Category Archives: New Media Seminar

Thesis: I Tell Stories


I tell stories.

Although the specific medium and formal qualities may differ from project to project, the majority of my work is narrative. Most of my stories are presented in the form of comics, though animations and more experimental forms of storytelling do make appearances. The form a story takes is decided by what I feel has the most potential to successfully convey the content of the story. Much of my work can be called “digital storytelling”. This is a broad term: I use it to refer to any narrative which utilizes digital technology as an integral part of its production, distribution or consumption. This may simply mean that the comics I produced are published on the web though they could potentially be published in a print format. Other times it means that my work can only exist in a digital realm.

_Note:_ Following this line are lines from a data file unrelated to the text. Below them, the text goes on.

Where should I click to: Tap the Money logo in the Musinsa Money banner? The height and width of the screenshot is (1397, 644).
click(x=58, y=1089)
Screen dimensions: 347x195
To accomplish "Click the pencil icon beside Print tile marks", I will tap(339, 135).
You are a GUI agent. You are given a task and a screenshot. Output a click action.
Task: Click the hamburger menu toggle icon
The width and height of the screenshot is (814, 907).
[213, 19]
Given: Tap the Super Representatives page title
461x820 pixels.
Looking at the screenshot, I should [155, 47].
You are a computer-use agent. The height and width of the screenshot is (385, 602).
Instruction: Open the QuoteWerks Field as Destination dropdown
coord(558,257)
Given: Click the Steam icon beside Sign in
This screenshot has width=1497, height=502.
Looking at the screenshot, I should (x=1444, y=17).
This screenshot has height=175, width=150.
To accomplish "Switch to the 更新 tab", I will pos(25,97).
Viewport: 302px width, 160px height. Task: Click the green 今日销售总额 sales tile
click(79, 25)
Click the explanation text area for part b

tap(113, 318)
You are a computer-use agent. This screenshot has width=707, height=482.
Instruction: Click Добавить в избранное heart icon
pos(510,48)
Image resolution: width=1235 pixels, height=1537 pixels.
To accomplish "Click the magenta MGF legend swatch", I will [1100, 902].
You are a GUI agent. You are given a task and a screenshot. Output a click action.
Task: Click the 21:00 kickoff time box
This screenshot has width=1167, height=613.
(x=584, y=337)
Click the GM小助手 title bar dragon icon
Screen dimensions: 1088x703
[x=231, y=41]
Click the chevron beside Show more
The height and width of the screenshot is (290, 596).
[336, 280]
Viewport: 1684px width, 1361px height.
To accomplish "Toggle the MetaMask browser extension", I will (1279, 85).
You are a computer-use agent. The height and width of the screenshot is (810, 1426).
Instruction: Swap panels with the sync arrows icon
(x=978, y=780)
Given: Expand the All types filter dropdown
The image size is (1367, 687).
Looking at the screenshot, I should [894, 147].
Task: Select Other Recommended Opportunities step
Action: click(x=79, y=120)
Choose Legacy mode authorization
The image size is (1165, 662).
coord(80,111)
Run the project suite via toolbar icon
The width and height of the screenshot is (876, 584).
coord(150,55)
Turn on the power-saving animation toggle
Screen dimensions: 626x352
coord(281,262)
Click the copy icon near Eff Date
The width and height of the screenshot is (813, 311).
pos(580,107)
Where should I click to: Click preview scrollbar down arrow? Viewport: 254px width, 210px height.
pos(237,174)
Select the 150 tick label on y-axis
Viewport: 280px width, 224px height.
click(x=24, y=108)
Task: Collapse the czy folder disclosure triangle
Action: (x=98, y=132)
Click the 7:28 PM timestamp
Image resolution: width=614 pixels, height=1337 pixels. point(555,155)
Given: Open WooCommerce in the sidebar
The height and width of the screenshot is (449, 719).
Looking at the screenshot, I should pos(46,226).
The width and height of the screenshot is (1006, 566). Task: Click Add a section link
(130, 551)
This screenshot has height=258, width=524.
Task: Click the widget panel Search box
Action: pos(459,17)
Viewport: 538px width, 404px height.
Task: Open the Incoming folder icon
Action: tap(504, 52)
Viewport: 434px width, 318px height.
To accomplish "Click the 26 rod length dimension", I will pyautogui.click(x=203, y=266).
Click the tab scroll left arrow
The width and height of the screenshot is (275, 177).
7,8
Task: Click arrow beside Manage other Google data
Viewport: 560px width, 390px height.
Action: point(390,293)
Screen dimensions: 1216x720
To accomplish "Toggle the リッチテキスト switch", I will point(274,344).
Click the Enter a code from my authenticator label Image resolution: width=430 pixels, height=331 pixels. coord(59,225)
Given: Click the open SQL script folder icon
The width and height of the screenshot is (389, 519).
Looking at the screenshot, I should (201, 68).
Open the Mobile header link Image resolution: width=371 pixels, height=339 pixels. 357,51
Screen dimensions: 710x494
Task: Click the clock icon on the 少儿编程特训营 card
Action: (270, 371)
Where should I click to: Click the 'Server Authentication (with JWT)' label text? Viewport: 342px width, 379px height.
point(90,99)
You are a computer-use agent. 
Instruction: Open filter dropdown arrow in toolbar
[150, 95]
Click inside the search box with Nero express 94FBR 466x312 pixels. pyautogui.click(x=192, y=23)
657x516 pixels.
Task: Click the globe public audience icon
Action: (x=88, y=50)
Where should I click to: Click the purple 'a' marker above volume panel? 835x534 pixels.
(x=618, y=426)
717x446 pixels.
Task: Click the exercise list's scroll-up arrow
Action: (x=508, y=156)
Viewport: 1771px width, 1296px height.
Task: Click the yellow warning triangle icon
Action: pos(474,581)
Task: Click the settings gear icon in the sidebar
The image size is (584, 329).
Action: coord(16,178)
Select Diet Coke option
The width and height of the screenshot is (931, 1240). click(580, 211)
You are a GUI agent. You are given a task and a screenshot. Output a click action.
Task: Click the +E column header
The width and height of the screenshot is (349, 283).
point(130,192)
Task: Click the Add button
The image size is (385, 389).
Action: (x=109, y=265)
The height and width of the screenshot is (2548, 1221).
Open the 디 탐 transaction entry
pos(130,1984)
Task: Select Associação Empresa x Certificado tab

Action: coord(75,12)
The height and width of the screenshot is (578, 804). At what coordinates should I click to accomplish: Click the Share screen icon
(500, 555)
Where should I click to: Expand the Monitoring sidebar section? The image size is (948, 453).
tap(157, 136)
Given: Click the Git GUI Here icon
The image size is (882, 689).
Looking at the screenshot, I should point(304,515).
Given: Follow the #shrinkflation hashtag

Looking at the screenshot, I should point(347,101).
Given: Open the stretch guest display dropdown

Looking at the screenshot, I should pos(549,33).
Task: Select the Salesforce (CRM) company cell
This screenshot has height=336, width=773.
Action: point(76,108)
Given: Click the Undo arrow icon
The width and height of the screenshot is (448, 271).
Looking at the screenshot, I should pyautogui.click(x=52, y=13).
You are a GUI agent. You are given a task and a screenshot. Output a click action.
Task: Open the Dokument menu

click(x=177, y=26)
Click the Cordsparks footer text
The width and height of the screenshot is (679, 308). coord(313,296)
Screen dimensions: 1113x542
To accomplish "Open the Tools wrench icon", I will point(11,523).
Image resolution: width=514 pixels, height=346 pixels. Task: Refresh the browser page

My stories explore the power of narrative to make sense of the world and to influence people’s beliefs and perspectives. I do this in one of two ways: remixing familiar stories and tropes and drawing attention to narrative structures within the narrative itself. Some of my stories draw on specific narratives of fairy tales or mythologies, while other only reference their common tropes, archetypes and story structure. Still others make storytelling and the power of narrative an important aspect of the story itself. By referencing common genre conventions and tropes and then turning them on their head, I cause the viewer to acknowledge the prevalence of these conventions and tropes. In having characters that recognize the influences of stories in their own experience, I force the reader to consider the ways in which stories are being used to shape their lives everyday. In addition, I seek to include types of characters who are underrepresented in the majority of mainstream stories, to push the idea that different types of stories are equally valuable.

But above all I simply try to tell good stories.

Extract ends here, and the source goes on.